We know about this database through the testimony of the state’s expert witness at the probable cause hearing in this case, a DOC evaluator named Christopher Tyre. On hearing of the database, Jendusa’s lawyer sought to get access to it–naturally, since Dr. Tyre also testified that his preliminary review of the data showed an overall reoffense rate of seven percent: just one-third of the reoffense rate he’d relied on to conclude that Jendusa was more likely than not to reoffend.

Jendusa was thwarted in his attempts–but not by the courts. He sought the data from the DOC itself under an administrative process. DOC initially agreed to provide it to him before backtracking and eventually ceasing communication. He subpoenaed Dr. Tyre to bring the database with him to a motion hearing; the DOC didn’t move to quash the subpoena but instead advised Dr. Tyre not to comply based on its (dubious) interpretation of federal privacy regulations. When the circuit court specifically ordered Dr. Tyre to bring the database, he again showed up without it, again saying DOC’s counsel had advised him to do this. (¶¶12-13).

So, finally, the circuit court ordered DOC itself to provide the database. The state petitioned the court of appeals for interlocutory review of that decision, which the court of appeals denied. As our prior post noted, the supreme court, against much prior precedent, granted review of that decision.

Four justices now hold that the court of appeals did not err in denying the interlocutory appeal. Preliminarily, the majority approves the lower court’s usual practice, when it denies such requests, of doing so without comment. The state (and the dissent here) argued that the court of appeals ought to give reasons for its decisions in order to demonstrate a valid exercise of discretion; the majority says that they (ordinarily) don’t review such denials anyway and, when they do, they do so for reasons unrelated to the lower court’s discretionary call, so an explanation is unnecessary. (¶¶21-22).

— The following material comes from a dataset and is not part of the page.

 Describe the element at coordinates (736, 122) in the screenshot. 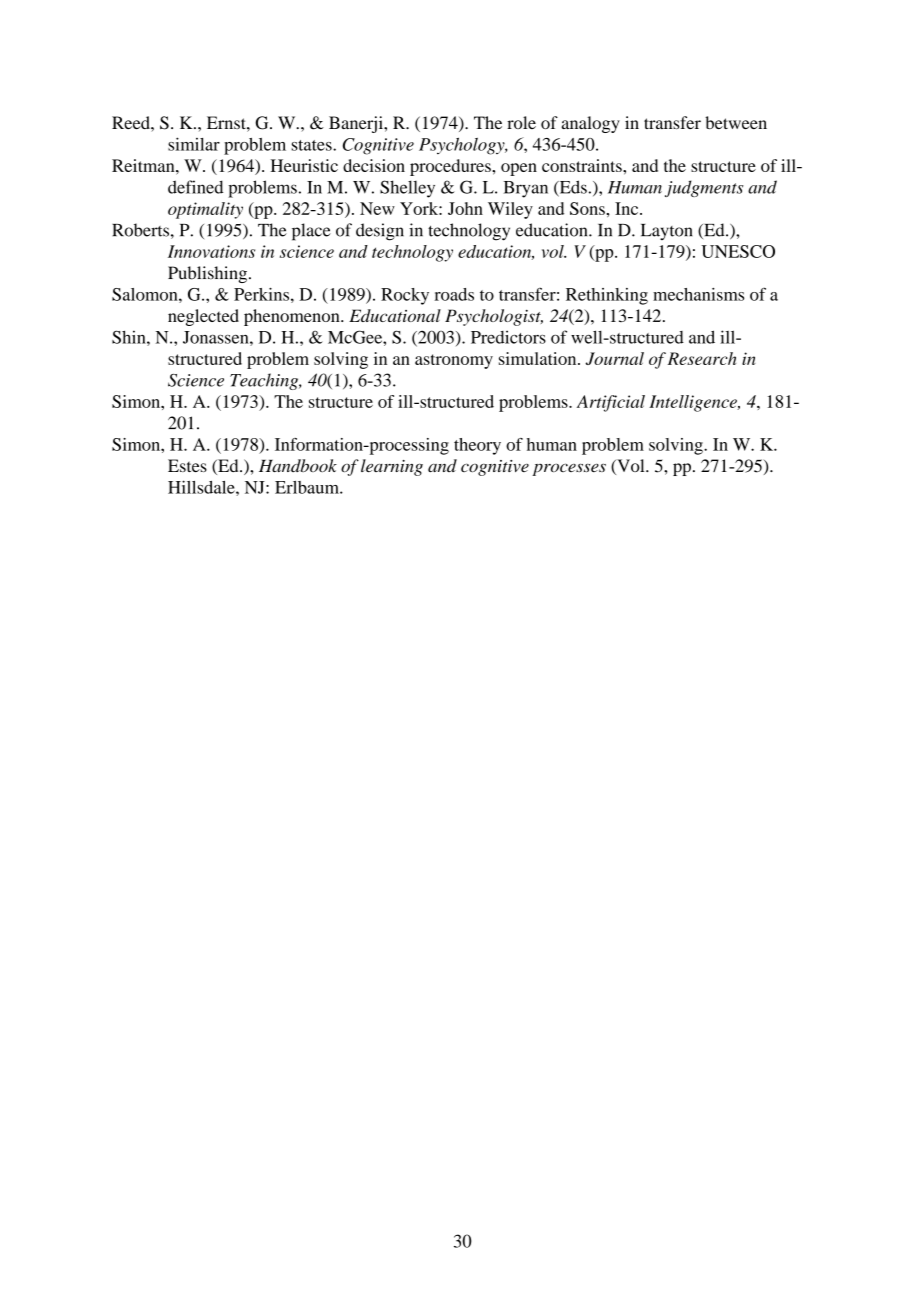

I see `between` at that location.
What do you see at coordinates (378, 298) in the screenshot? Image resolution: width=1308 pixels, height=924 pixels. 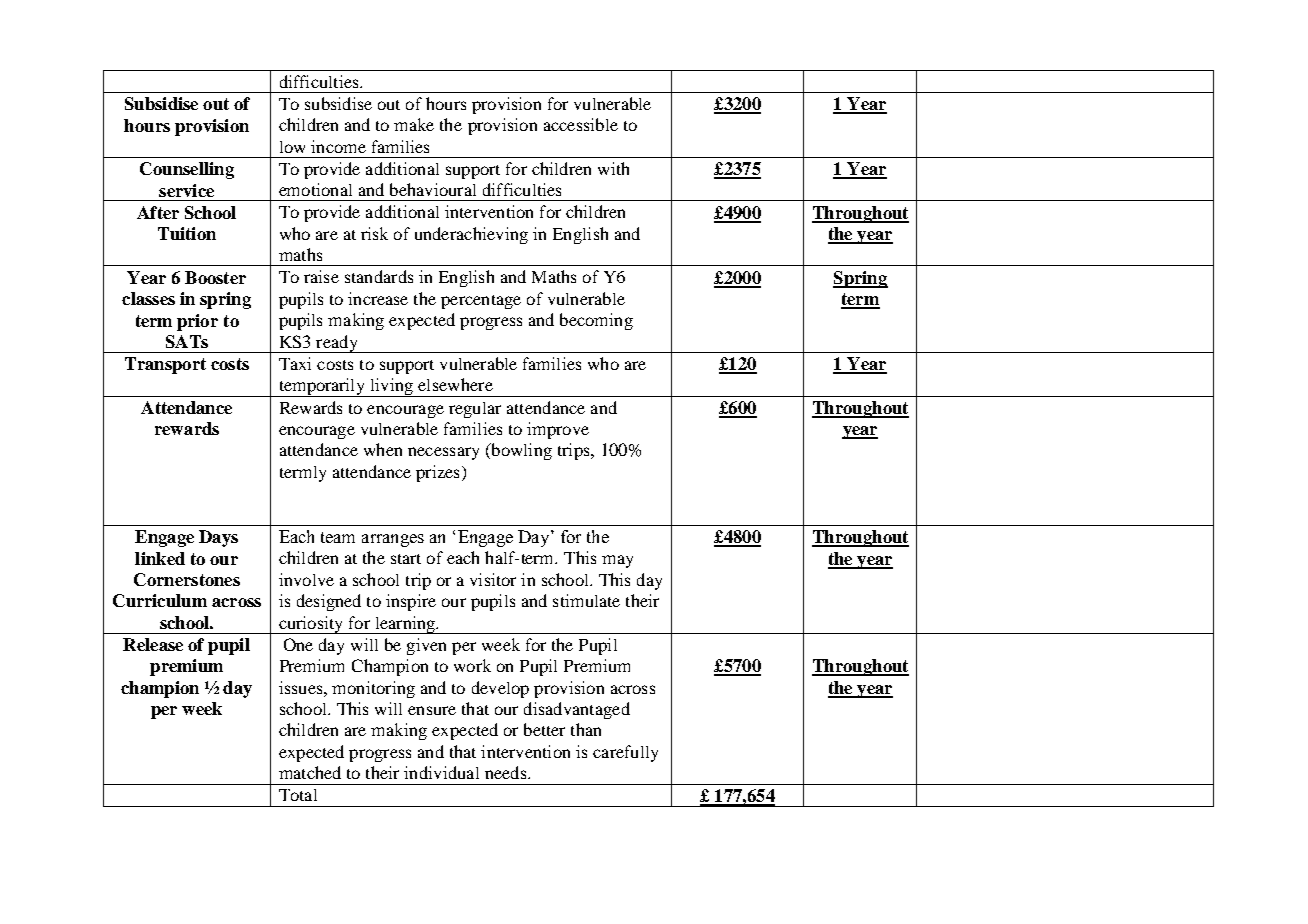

That would be enough to dispose of the appeal: if the court of appeals’ denial of interlocutory appeal was valid, then the circuit court’s ruling that the DOC must turn over the data must be effectuated. (Though perhaps we’re being naive; see the history above.) Nevertheless the majority proceeds to the merits, holding that the circuit court was correct to order the data turned over.

Jendusa points to various provisions, statutory and constitutional, requiring the discovery of the database, but he majority here is content to hang its hat on one: Wis. Stat. § 980.036(5), which provides that on a party’s motion, the court may order production of “any item of evidence or raw data that is intended to be introduced at the trial for testing or analysis under such terms and conditions as the court prescribes.” The database contains data, Jendusa wants to use it at trial, and it’s relevant, as it provides grounds to argue he’s less likely to recidivate than the state says. So, the majority says, the circuit court was right to say he gets it. (¶¶25-33).

The state put forth various theories about why it shouldn’t have to turn over the database. It claimed that it doesn’t “possess” the database: the database is actually possessed by the DOC; i.e. the state agency whose authorization is required to commence a ch. 980 commitment proceeding, the state agency that provided the state’s sole witness at the probable cause hearing, and the state agency that generated the report urging the circuit court to begin the proceeding and commit Jendusa to Sand Ridge. It also argued the data in the database would not be “introduced at trial” since it would not be meaningful without analysis. The majority points out that this reading would render the statute nonsensical, since it also contemplates a party’s “testing or analysis” of that data. (¶30). Three justices (Ziegler, R.W. Bradley, and Roggensack) dissent, saying this interpretation is, in fact, the correct one.